Title :
Combination of Time Series, Decision Tree and Clustering: A Case Study in Aerology Event Prediction
Author :
Lajevardi, Seyed Behzad ; Minaei-Bidgoli, Behrouz
Author_Institution :
Comput. Eng. Dept., Iran Univ. of Sci. & Technol., Tehran
Abstract :
Predictive systems use historical and other available data to predict an event. In this paper we propose a general framework to predict the Aerology events with time series streams and events stream using combination of K-means clustering algorithm and Decision Tree C5 algorithm. Firstly, we find the closest time series record for any events; therefore, we have gathered different parameters value when an event is occurring. Using K-means we add a field to data set which determines the cluster of each record after that by using C5 algorithm we predict events. C5 Decision Tree Algorithm is one of the well-known Decision Tree Algorithms. This framework and time series model can predict future events efficiently. We gathered 1961 until 2005 data of aerology organization for Tehran Mehrabad Station. This data contains some fields such as wet bulb, relative humidity, amount of cloud, wind speed and etc. This data set includes 17 types of events. Time series models can predict next time series parameters value and by using this Framework the closest event can be predicted. The C5 method is able to predict Events with Correct 74.11 percent and Wrong 25.89 percent. But with the aims of K-means clustering algorithm the prediction increase to 85 percent and wrong to 15 percent. 90 percent of data was used for training set and 10 percent for test set. We use 10-fold cross validation to evaluate our prediction rate.

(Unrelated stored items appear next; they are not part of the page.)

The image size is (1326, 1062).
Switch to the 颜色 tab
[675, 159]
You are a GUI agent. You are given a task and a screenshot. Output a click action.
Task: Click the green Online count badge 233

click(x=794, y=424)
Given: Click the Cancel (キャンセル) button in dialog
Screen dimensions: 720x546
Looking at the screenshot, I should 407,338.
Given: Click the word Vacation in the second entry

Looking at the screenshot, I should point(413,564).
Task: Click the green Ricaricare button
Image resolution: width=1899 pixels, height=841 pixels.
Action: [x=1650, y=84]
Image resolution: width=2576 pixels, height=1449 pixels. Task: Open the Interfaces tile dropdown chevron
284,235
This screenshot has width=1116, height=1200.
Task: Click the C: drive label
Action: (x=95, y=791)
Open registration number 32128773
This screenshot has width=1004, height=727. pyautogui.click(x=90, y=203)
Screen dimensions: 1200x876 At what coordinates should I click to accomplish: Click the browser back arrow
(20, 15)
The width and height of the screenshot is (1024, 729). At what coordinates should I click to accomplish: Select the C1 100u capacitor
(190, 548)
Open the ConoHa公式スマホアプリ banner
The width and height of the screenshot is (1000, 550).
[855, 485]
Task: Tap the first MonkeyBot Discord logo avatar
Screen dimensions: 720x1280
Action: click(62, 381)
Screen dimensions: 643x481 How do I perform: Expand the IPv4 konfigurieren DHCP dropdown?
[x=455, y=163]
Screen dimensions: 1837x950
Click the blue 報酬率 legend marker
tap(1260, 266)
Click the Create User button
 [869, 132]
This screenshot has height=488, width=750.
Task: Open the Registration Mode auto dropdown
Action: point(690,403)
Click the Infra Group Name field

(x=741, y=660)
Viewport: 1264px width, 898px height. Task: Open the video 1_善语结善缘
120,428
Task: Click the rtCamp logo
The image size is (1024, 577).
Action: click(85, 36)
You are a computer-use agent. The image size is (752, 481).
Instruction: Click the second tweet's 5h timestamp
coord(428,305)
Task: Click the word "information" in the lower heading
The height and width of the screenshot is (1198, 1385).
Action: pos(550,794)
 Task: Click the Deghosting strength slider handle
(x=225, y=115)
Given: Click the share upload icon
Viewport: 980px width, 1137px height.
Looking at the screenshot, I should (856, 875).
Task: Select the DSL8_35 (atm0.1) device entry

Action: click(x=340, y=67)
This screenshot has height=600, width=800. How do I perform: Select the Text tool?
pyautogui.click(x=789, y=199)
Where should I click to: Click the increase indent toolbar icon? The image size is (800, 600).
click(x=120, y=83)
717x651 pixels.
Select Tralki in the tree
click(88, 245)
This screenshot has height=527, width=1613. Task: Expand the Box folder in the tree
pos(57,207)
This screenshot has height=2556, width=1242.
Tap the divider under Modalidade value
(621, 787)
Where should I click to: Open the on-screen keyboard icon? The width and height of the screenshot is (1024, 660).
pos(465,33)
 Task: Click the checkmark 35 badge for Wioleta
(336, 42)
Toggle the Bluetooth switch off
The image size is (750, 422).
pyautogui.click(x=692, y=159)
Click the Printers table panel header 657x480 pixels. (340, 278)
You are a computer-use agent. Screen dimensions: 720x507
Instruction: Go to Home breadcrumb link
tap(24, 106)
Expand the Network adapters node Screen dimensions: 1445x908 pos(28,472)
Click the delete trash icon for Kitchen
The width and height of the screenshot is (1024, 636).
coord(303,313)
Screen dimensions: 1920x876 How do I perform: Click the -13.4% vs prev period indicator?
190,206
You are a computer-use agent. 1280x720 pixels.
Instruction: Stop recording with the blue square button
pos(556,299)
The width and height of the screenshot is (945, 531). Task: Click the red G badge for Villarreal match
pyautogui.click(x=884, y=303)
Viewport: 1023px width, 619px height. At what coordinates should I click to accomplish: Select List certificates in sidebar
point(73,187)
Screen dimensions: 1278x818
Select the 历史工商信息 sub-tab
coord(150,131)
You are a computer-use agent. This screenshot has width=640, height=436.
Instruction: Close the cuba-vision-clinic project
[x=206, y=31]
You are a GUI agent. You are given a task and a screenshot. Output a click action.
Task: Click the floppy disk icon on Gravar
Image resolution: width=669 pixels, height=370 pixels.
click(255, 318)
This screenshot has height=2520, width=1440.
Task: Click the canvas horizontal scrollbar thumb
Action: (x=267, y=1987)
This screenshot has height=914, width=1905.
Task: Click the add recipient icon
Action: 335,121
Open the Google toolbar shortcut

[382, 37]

This framework is the first estimation in the area of event prediction for a huge data set of aerology and can be extended in many different data sets in any other environments.
Keywords :
decision trees; geophysics computing; pattern clustering; time series; C5 algorithm; K-means clustering algorithm; Tehran Mehrabad Station; aerology event prediction; decision tree; events stream; predictive systems; time series; Clustering algorithms; Computer errors; Data engineering; Data mining; Decision trees; Humidity; Partitioning algorithms; Prediction algorithms; Predictive models; Testing; Artificial Neural Network; Data Mining; Decision Tree; Prediction; Time Series;
Conference_Titel :
Computer and Electrical Engineering, 2008. ICCEE 2008. International Conference on
Conference_Location :
Phuket
Print_ISBN :
978-0-7695-3504-3
DOI :
10.1109/ICCEE.2008.110